What have international capital flows brought us?

Brad DeLong writes:

It is not possible for a card-carrying neoliberal like me to wish for any but the most minor of controls to curb the most speculative of capital flows. Capital markets can get the allocation of investment badly wrong, but governments are likely to get it even worse, and the incentives to corrupt bureaucrats do need to be kept as low as possible. But the hope for a repetition of the late nineteenth-century experience, in which core investors’ money gave peripheral economies the priceless gift of cutting decades off the time needed for successful economic development, has–so far–proved vain.

The full post — worth reading — is a very thoughtful and indeed moving elegy to the nineteenth century. DeLong points out that today a good deal of international capital flows today to the United States, rather than to the poorer countries.

Nonetheless I am more optimistic about the contemporary potential for international capital movements to spur growth. Singapore moved from a run-down port to a wealthy country in a few decades, and the transition was driven largely by foreign investment. Malaysia has faced a rockier road but by historical standards must be judged a success. Most of Africa has stood still or regressed, but clearly domestic policies are the major culprit. The more serious counterexamples have been in the Latin countries, many of which have received significant foreign direct investment, yet without coming close to eliminating poverty.

When it comes to China, we can see the glass as either half empty or half full:

China’s scorecard for attracting foreign investment reads like this: Trying hard, doing well, but could do even better. That is the assessment of a just-published OECD report, Investment Policy Review of China — Progress and Reform Challenges. In 2002, China became the world’s largest recipient of total foreign direct investment (FDI), attracting nearly $53 billion. That performance comes thanks to China’s progress on structural reforms, its accession to the World Trade Organization, and efforts to bring regulations in line with international standards.

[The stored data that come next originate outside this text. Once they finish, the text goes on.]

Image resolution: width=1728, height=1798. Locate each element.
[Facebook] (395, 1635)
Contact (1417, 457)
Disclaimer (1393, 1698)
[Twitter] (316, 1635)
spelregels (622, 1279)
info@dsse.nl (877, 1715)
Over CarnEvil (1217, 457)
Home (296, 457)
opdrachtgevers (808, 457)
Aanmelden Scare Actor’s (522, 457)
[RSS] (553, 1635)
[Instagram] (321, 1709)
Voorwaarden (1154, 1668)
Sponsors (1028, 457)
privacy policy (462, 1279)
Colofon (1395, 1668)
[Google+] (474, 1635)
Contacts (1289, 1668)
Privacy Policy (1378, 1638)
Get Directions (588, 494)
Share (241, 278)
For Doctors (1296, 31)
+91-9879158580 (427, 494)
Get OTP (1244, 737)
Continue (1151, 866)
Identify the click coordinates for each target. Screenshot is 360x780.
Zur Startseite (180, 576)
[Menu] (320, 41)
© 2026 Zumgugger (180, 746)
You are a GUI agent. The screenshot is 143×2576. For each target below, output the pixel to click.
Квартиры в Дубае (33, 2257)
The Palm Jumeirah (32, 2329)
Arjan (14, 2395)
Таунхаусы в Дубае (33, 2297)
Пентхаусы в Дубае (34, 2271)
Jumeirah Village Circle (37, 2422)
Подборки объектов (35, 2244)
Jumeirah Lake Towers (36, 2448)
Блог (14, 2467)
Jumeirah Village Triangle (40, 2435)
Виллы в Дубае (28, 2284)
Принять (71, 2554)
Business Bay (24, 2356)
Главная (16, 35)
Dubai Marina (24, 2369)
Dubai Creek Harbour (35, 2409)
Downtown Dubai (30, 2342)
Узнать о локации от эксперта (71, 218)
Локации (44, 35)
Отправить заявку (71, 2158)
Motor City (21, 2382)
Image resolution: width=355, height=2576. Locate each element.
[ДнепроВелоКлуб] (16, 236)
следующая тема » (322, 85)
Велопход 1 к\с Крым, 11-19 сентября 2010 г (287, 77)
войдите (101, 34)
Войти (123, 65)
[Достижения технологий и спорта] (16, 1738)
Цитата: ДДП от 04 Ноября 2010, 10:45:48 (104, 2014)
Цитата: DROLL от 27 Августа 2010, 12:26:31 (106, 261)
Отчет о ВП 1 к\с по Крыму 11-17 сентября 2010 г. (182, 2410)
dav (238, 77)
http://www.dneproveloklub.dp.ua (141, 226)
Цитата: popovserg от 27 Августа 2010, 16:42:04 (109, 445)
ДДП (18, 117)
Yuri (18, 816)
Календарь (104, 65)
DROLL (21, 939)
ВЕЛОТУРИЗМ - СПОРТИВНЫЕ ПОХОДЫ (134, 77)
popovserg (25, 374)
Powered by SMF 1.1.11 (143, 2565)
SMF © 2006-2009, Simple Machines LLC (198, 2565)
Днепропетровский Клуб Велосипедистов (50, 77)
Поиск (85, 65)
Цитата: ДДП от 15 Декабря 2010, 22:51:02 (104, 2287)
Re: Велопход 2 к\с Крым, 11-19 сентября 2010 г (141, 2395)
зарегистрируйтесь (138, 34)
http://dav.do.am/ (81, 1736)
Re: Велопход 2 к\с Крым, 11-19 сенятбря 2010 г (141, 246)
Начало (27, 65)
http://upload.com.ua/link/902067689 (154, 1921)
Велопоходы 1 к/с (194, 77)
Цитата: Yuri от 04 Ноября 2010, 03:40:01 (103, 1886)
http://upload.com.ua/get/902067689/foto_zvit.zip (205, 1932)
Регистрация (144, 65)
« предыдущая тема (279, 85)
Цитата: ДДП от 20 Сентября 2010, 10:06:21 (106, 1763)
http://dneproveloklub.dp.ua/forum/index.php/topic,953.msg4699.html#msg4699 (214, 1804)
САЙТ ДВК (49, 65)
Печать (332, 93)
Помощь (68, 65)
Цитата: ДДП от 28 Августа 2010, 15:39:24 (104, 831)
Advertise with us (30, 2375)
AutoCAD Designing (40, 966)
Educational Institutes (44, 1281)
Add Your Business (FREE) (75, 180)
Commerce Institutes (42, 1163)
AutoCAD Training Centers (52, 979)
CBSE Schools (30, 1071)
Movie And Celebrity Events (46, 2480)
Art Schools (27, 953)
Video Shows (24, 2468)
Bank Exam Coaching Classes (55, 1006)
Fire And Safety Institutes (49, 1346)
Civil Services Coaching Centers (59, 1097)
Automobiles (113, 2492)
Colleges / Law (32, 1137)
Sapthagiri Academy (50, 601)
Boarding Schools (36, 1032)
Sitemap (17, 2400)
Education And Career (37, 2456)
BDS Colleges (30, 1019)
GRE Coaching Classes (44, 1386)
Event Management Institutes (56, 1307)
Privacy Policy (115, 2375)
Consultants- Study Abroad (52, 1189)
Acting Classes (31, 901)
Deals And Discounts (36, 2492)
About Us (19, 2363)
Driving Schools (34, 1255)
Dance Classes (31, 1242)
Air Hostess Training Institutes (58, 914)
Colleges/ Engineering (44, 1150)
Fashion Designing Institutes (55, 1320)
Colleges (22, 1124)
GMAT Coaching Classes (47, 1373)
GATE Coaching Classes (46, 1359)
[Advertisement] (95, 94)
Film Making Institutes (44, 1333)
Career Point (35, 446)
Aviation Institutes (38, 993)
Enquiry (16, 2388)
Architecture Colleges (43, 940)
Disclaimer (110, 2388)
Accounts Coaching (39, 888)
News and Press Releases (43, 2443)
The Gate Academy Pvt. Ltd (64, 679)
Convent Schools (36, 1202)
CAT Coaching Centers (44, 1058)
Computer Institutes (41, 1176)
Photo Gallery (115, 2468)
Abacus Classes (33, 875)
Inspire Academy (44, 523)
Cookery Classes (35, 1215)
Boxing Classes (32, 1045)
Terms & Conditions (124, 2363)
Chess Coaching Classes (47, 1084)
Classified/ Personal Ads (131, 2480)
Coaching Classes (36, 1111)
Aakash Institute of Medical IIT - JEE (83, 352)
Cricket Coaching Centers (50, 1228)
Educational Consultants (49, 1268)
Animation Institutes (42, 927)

So is China a counterexample to Brad’s claim? It depends how we count. It is only one country but of course over a billion people.

It also depends how we understand China. Liberalization has brought foreign investment, which has made its “low-wage-but-much-higher-than-before-wage” factories possible. My post immediately below cites research that finds much of the Chinese progress as coming from the shift of labor out of agriculture. This does not mean that capital flows had no role, since they helped make such a shift possible. We also should distinguish between total foreign investment and the per capita measure: “At $30 per capita, China receives less FDI than other major developing countries, such as Brazil with $195 per capita.” But of course foreign capital flows, and Chinese progress, have been concentrated in just a few regions of China.

What is the lesson? Foreign direct investment needs good domestic policies to translate into significantly higher living standards. When such policies are in place, it is amazing how far foreign direct investment can go. Even small per capita amounts of FDI can have a large and positive impact on individuals’ lives. Foreign capital flows have not lost their magic, but they will not lift all boats either.